Frankenheim Eine pauschale Antwort kann ich nicht geben. Ich habe häufig die Erfahrung gemacht, dass Menschen genau dann ihren letzten Atemzug machen, wenn niemand im Raum ist. Die Kinder oder der Ehepartner sind dann oft furchtbar traurig, werfen sich vor, zum Kiosk oder auf die Toilette gegangen zu sein. Das sollten sie nicht tun, denn ich habe im Laufe der Jahre begriffen. dass es Menschen gibt, die in diesem letzten Augenblick, also in einem der intimsten Momente ihres Lebens, lieber alleine sein wollen. Aber es gibt auch Fälle, in denen die Beziehung lebenslang so innig war, dass das Halten der Hand genau die Nähe herstellt, die der Sterbende in diesem Augenblick schätzt.

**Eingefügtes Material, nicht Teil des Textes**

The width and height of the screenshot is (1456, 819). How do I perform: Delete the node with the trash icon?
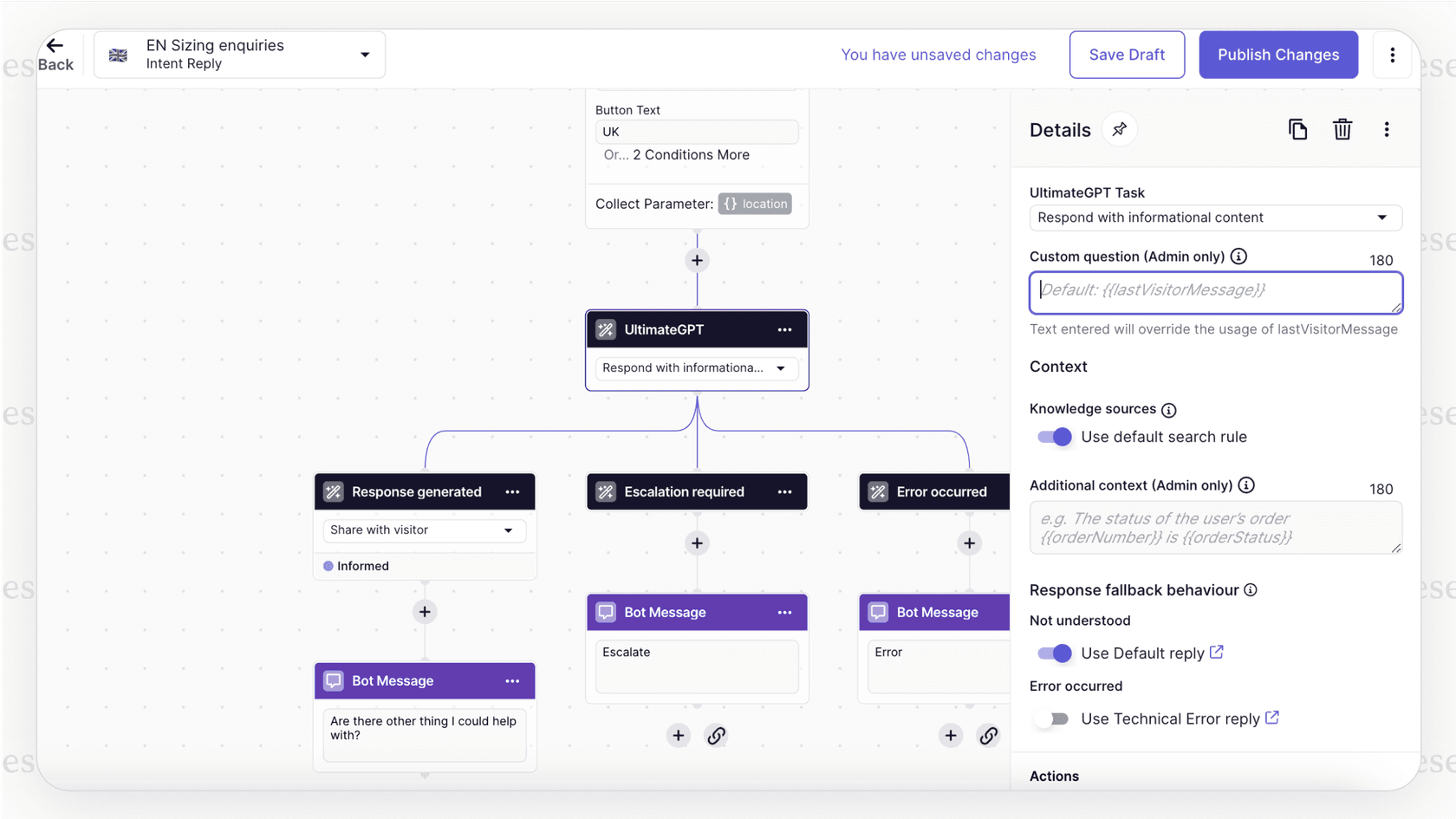[1342, 128]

Urne statt Sarg – ein unumkehrbarer Trend?
Frankenheim Ja. Als ich im Oktober 1984 in unser Unternehmen kam, lag die Einäscherungsquote bei gut 20 Prozent. Heute sind wir bei 60 Prozent und in drei bis vier Jahren werden wir sicher die 70-Prozent-Marke erreichen.
Woran liegt es?
Frankenheim Wir haben eine kompletteVeränderung der Bestattungsund auch der Trauerkultur. Es geht um geringere Kosten, um einfache Grabpflege, darum, Angehörigen nicht zur Last zu fallen und nicht zuletzt um die Vorstellung, nicht „von den Würmern“aufgefressen zu werden.
Zumindest das mit den Würmern ist aber doch eigentlich nachvollziehbar – oder?

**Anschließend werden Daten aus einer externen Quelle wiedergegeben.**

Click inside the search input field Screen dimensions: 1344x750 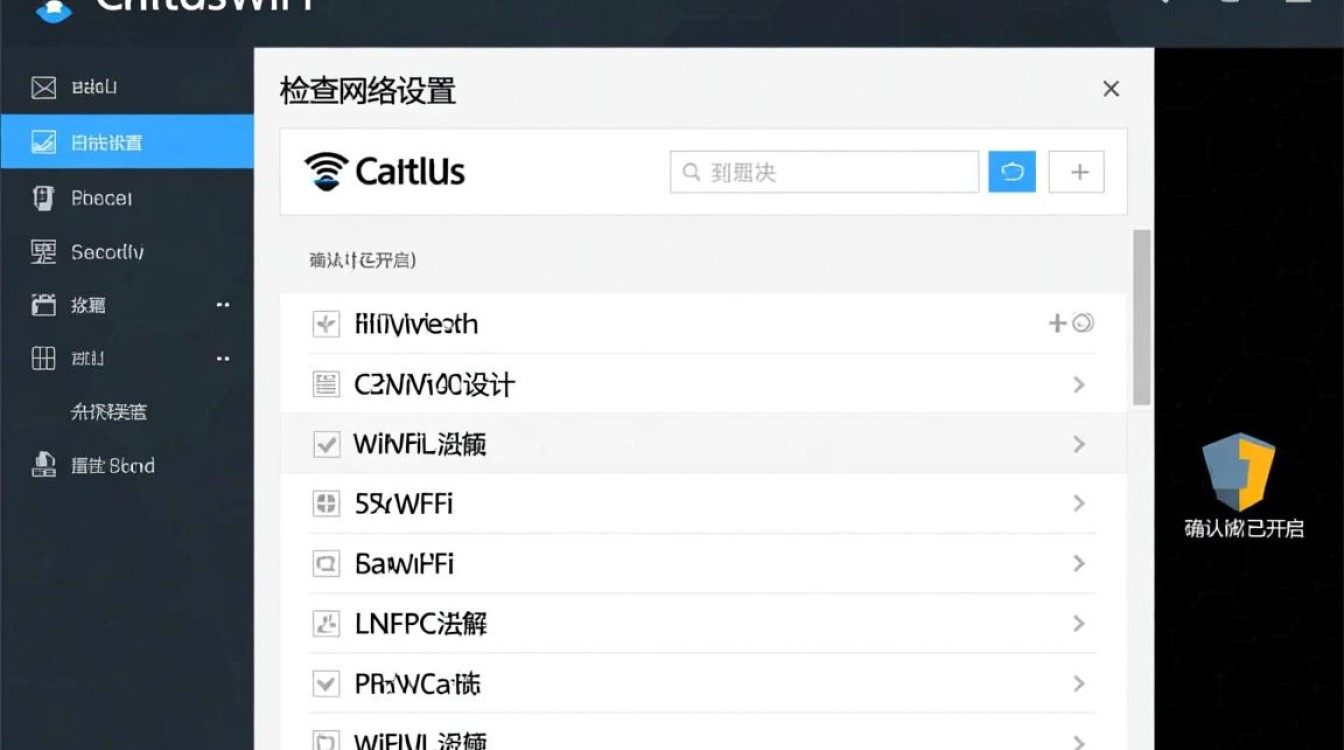coord(822,171)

Frankenheim Nein. Weil es einfach nicht stimmt. Die Särge liegen in 1,60 Meter Tiefe. Und dort gibt es keine Würmer oder anderes Getier, das einen zersetzen könnte. In vielen Böden dauert es 20 Jahre, bis es nur noch ein Skelett gibt.

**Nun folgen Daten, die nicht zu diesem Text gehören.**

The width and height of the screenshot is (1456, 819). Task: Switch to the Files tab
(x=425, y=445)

Wie wollen Sie bestattet werden? Frankenheim Mir widerstrebt es, verbrannt zu werden. Das ist keine Vorstellung, mit der ich mich anfreunden kann. Es hat 20 Jahre gedauert, bis ich ein gestandener Kerl war, es darf auch 20 Jahre dauern, bis es nur noch meine Knochen gibt. Täuscht der Eindruck oder haben wir in unseren Breitengeraden das öffentliche Trauern verlernt? Frankenheim Früher war es in jedem Fall einfacher. Man nahm Abschied am Sarg, traf sich zum Sechswochenamt und zum Jahrgedächtnis, es gab immer wieder Kondolenzbesuche, und alsWitwe trug man nicht selten ein paar Monate oder ein ganzes Jahr schwarz. Das war nicht alles nur aufgesetzt, es gab auch Halt und eine gewisse Orientierung in schwerer Zeit. Kurz gesagt: Es gab akzeptierte Rituale, so wie wir sie bei Geburten, Taufen oder Hochzeiten ja auch haben. Doch beim Tod ist das alles anders geworden. Die Zeit ist schnelllebig, viele bleiben gleich nach der Beerdigung auf sich gestellt. Und selbst Pfarrer haben – von wenigen Ausnahmen abgesehen – keine Zeit mehr für eine intensive Sterbebegleitung. Wer da an einem Montag anruft, kriegt auch schon mal zu hören, der Pfarrer habe montags frei. Bei allen Belastungen, die Seelsorger mit großen Gemeinden heutzutage haben, würde ich mir in Krisensituationen schon etwas mehr Flexibilität im Sinne der Angehörigen wünschen.
Sie sind 57 und führen nach dem Ausscheiden ihres Cousins das Bestattungsunternehmen gemeinsam mit ihren beiden Töchtern. Warum beenden Sie Ihre Vorstandsarbeit im Hospizverein Nord? Frankenheim Monika Hofmeister, die leitende Koordinatorin unseres Vereins, mit der ich viele Jahre perfekt zusammengearbeitet habe, wird in anderthalb Jahren in Rente gehen. Würde ich zu diesem Zeitpunkt noch da sein, müsste ich selbst bis zur Rente und darüber hinaus weitermachen. Das will ich aber nicht, auch weil ich mich noch stärker in unserem Unternehmen engagiere. Und so nutzen wir jetzt die Möglichkeit, dass Monika Hofmeister einem Nachfolger noch einige Zeit tatkräftig zur Seite stehen kann.